INSTRUCTIONS FOR THE TASK: In the Bitcoin mining transcript, how often can 2,000 terahash mine one Bitcoin at the current rates?

SOURCE EXTRACT:
===

Tuur Demeester (00:28:50):
Then you have the cloud mining guys. They would say, “Okay. We’re the middleman. Now, we’re going to place those orders. We’re going to aggregate them,” but they also had the same problem of these delays and stuff. Now, we actually have miners that have built up real capacity that’s actually deployed and they’re building on-ramps for investors to then participate in a much more risk-sensible way.
Tuur Demeester (00:29:15):
If you look at classic, for example, say that you have 2,000 Terahash, for example, working, which should be a bit over $200,000, something like that, to put deploy that. You can mine about a Bitcoin every two months at the current rates, one Bitcoin every two months. So, on an annualized basis, basically, you get your money back in way less than two years’ time. Of course, I’m not saying that’s going to keep being this way. Although when the difficulty rates drops, the proposition gets even more attractive for the existing miners.
Tuur Demeester (00:29:49):
So, I’m positive on what’s going on there. I think it’s in an interesting time. We’re in the doldrums a bit with Bitcoin. So, yeah, I’m excited. I mean, I’m mostly involved with Blockstreams. I know mostly what they’re doing in the mining space, but I think it’s an interesting time for … because what are you diversifying Bitcoins? It’s one of those perennial questions if you don’t want to burn your reputation on a shit coin or something.
Preston Pysh (00:30:15):
So, this is an interesting idea as far as because so much hash rate was taken off the network, and it’s going to take so long for it to come back on. There’s nothing about the transition to another geographic location is going to be quick. Some people are saying multiple quarters until a lot of this hash rate gets back online. Does that extend the bull cycle out longer before it hits its peak than what we’ve maybe seen historically? Because historically, the peak hits about 70,000 blocks after the halving event, which is call it a year and a half timeline after the halving, historically, and I know there’s not a lot of data points here as far as these four-year cycles, but what are some of your thoughts on that?

===

RAW DATA:
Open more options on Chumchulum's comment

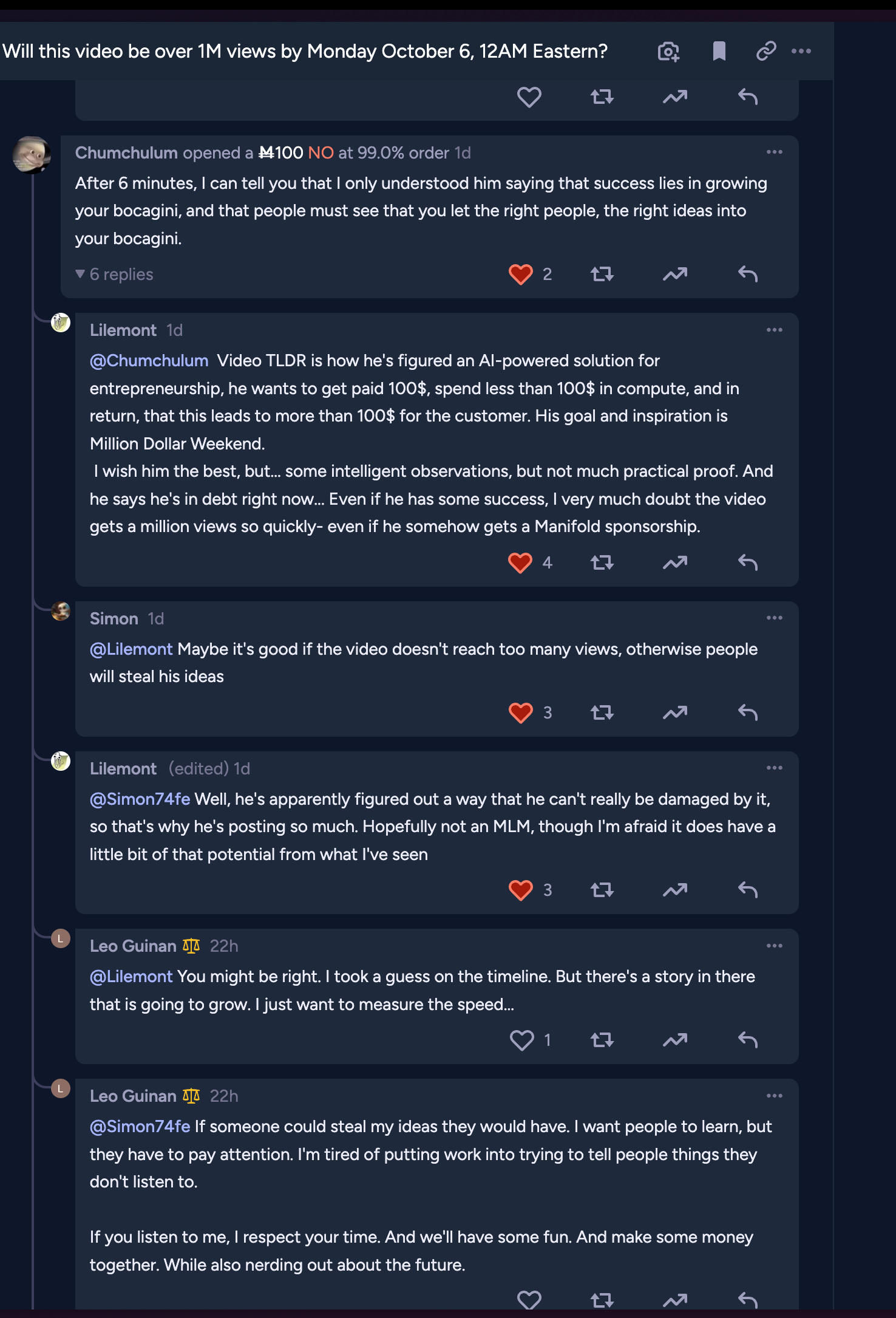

===

CORRECT OUTPUT: About one Bitcoin every two months.